James Bond s’affronte lui-même, ou tout du moins un adversaire à sa taille, dans le labyrinthe de miroirs de L’Homme au pistolet d’or (1974).
Le jeu de miroir a souvent été utilisé avec brio, comme dans la scène géniale de La Dame de Shangai (1947) ou dans Ça partie 2 (2019).
Passons sur la scène des miroirs dans Inception (2010) trop largement "inspirée", comme bon nombre d’éléments du film de Christopher Nolan, par le film Paprika (2006).
Le miroir est aussi une symbolique de l’autre monde, et plus particulièrement de l’au-delà, (voir L’Associé du Diable en 1997, L’œil du diable en 1960, dans Conjuring (2013) ou encore dans Prince des ténèbres en 1987.
Dans Lost in Translation (2003), les deux personnages sont confrontés sans cesse à leurs images, Charlotte (Scarlett Johansson) dans les surfaces réfléchissantes et Bob (Bill Murray) sur les panneaux publicitaires. Ils sont sans cesse ramenés à leur image publique, qui ne les représente pas vraiment et les enferme dans une forme de solitude.
Enfin, et presque principalement de nos jours, le miroir est devenu un mélange de tout cela. Quand un personnage se regarde dans un miroir, c’est pour signifier sa folie montante comme dans la scène mythique "You talkin’ to me ?"de Taxi driver en 1976 (pastichée dans La Haine de Mathieu Kassovitz en 1995). Le réalisateur Martin Scorsese emploie d’ailleurs souvent le procédé dans Le Rasage (1967), Aviator (2004) et Shutter Island (2010). Dans ce dernier l’utilisation du miroir est problématique, car elle révèle, dès la première minute du film, le twist final, pour ceux qui auraient un tant soit peu de culture cinématographique.
Dans Black Swan (2010), c’est la dictature de la beauté, et le destin funeste de Narcisse qui guette Nina (Natalie Portman) à travers sa quête de perfection.
Heureusement, le miroir donne parfois des scènes d’humour théâtral, comme dans la longue scène de Soupe au canard (1933) où un homme tente de "tromper" son image.
Le procédé technique permettant de ne pas voir la caméra dans le miroir (avant les effets numériques peu coûteux), en est d’ailleurs inspiré, puisqu’il s’agissait de filmer une doublure de dos et l’acteur de face à travers une vitre, faisant exactement les mêmes mouvements.
Pour finir, il faut parler de la meilleure scène de miroir à mon sens.
Dans Contact (1997) de Robert Zemeckis, avec Jodie Foster et Matthew McConaughey, Ellie court dans un couloir suite à la crise cardiaque de son père.

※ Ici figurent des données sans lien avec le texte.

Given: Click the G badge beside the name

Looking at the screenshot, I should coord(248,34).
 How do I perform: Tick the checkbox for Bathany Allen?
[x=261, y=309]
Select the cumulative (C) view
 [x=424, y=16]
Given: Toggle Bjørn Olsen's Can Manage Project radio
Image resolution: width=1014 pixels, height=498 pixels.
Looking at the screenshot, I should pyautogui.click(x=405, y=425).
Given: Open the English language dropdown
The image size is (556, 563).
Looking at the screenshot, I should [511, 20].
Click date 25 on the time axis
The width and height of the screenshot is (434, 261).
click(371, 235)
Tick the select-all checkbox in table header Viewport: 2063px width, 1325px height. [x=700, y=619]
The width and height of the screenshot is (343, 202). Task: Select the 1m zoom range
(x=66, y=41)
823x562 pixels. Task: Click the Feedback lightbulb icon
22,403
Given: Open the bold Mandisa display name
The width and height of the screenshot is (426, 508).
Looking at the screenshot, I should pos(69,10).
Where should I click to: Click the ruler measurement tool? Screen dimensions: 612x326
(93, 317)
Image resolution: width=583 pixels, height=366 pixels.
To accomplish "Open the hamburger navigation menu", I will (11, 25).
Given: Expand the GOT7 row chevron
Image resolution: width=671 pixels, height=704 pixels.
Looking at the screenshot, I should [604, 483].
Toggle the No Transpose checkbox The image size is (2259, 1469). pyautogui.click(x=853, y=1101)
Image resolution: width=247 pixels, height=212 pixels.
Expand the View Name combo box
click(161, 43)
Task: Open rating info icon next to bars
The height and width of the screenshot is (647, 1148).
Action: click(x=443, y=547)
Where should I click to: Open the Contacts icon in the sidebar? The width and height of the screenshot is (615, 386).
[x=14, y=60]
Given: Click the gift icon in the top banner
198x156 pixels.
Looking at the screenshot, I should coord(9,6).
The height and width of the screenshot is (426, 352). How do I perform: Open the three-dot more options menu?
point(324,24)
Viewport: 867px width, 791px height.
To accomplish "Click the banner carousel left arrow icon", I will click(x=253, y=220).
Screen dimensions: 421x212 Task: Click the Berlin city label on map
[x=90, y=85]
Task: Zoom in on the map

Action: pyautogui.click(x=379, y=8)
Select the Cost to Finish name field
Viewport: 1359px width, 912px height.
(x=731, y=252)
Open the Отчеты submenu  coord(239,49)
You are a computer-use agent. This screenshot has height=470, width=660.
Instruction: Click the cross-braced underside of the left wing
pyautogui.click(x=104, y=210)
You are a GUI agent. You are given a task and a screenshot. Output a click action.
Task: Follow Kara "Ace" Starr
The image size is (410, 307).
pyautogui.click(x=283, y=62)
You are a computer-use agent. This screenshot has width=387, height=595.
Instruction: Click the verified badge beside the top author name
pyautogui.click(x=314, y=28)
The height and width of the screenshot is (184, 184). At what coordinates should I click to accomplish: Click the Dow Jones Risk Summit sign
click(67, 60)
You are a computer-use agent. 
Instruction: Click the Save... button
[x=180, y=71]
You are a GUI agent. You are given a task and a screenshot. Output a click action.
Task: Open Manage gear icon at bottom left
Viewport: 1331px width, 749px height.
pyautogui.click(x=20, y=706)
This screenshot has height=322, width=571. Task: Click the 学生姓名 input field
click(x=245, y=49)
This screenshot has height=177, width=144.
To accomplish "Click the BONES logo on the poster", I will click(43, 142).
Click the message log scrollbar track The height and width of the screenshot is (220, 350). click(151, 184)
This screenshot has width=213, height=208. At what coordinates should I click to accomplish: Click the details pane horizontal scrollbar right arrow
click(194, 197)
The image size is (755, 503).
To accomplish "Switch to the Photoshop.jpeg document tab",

Ce que l’on pense d’abord être une fuite est en fait une course contre la montre pour arriver à une armoire à pharmacie, cachée par un miroir, pour chercher des médicaments. La scène, d’une grande technicité, consiste donc à filmer, en Steadicam, le reflet du personnage à travers le miroir.
Certains pourraient lui préférer la fantastique scène de La Dame de Shangai, d’Orson Welles en 1947, déjà citée plus haut (voir photo finale).